The cost of living for the average household, as measured by the household living-costs price indexes (HLPIs), increased by 8.2 per cent in the 12 months to December 2022, Xinhua news agency reported citing Stats NZ as saying.
“Higher prices for housing, food, and transport were the main contributors to the increase across all household groups,” consumer prices manager James Mitchell said.
Each quarter, the household living-costs price indexes measure how inflation affects 13 different household groups, plus an all-households group. The consumer price index (CPI) measures how inflation affects New Zealand as a whole, Mitchell said.
He added that the all-households group, or the average household represents all private New Zealand-resident households.
Annual inflation, as measured by the CPI, was 7.2 per cent in the December 2022 quarter, while annual inflation for the average household as measured by the HLPIs was 8.2 per cent.
The two measures of inflation are typically used for different purposes.
A key use of the CPI is monetary policy, while the HLPIs is to provide insight into the cost of living for different household groups, Mitchell said.
One important difference between the two is the treatment of housing. The CPI captures the cost of building a new home, while the HLPIs capture mortgage interest payments, he said.
In the HLPIs, interest payments increased by 45 per cent for the average household in the year to December 2022. In the CPI, the cost of building a new home increased by 14 per cent in the same period, statistics show.
Meanwhile, the official cash rate, used by the Reserve Bank to control inflation, increased from 0.75 per cent in December 2021 to 4.25 per cent in December 2022.
“This is reflected in the HLPIs by higher costs for interest payments,” Mitchell said.
Highest-spending households’ cost of living increased 9.4 per cent in the year to December 2022.
This is the highest annual increase of all the household groups.
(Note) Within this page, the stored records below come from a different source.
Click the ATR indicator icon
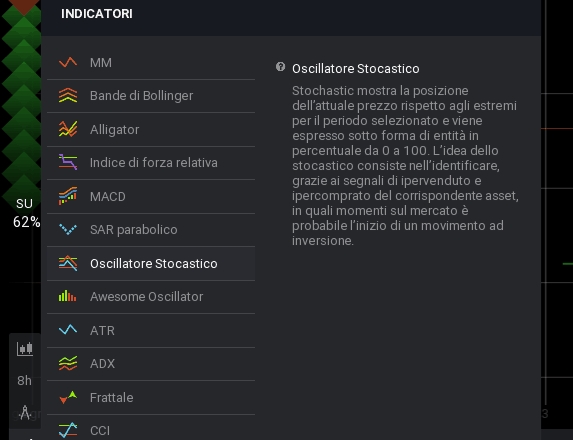The image size is (573, 440). tap(68, 330)
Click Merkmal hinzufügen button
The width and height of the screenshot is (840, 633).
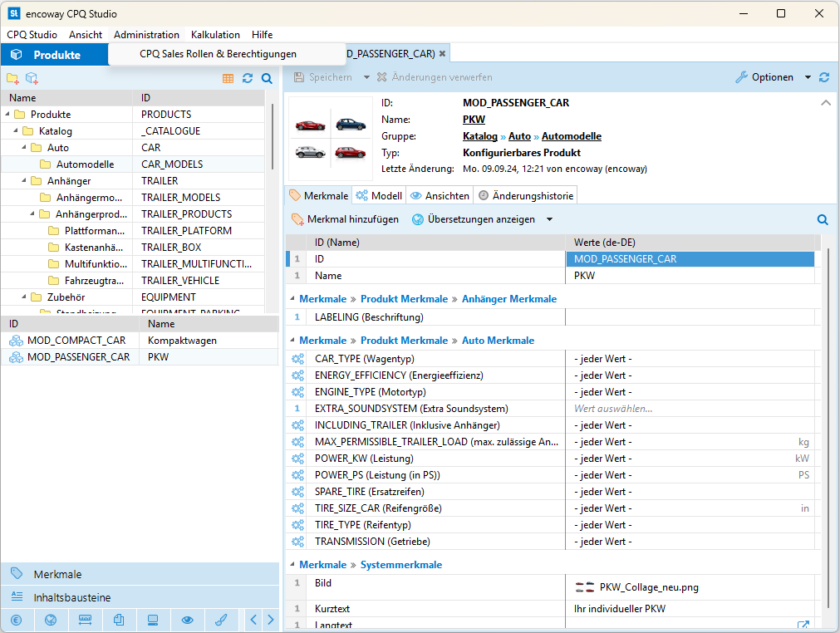345,219
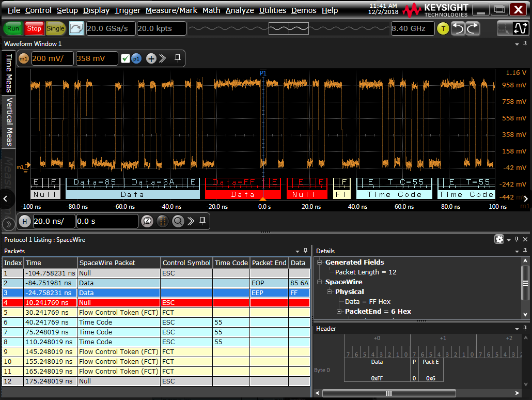The image size is (532, 400).
Task: Click the undo arrow icon
Action: point(458,29)
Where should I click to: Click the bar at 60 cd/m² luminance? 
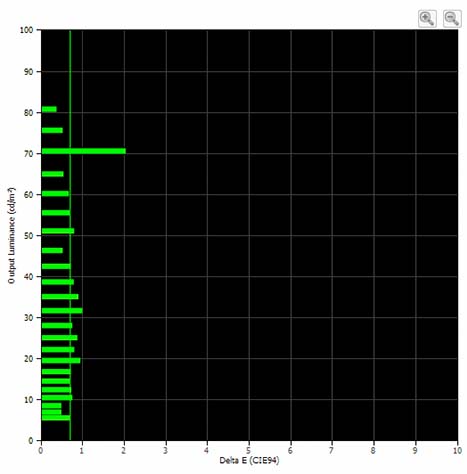tap(55, 194)
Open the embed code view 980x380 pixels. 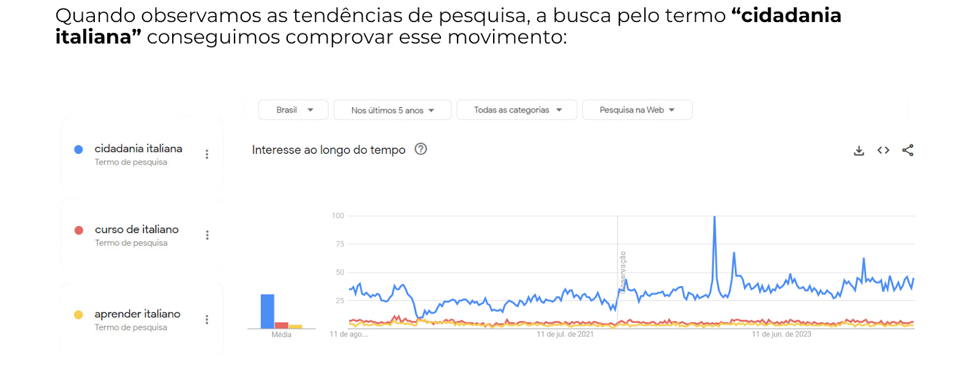tap(883, 150)
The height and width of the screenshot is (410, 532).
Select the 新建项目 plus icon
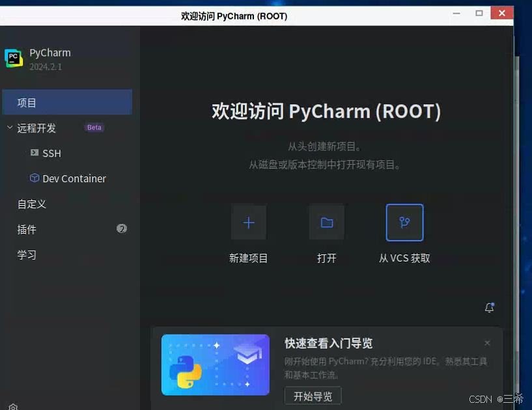click(248, 222)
The main contributor to this was higher interest payments, because highest-spending households spend more of their expenditure on interest payments than other household groups, he said.
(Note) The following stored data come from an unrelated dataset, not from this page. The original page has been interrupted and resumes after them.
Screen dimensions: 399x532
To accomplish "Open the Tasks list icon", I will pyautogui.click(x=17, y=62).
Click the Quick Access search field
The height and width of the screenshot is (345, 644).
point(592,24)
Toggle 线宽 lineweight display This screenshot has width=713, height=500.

The cost of living for lowest-spending households was 7.1 per cent in the 12 months to December 2022, statistics show.
This was driven by higher prices for rent, grocery food, interest payments, and fruit and vegetables, Mitchell said.
“Lowest-spending households spend proportionally more on grocery food, fruit and vegetables, and meat, poultry and fish, and proportionally less on restaurant meals and ready-to-eat food than the average household,” he said.
For the lowest-spending households, overall food prices increased 11 per cent.
Grocery food prices increased 10 percent, and fruit and vegetable prices increased 21 per cent, according to Stats NZ.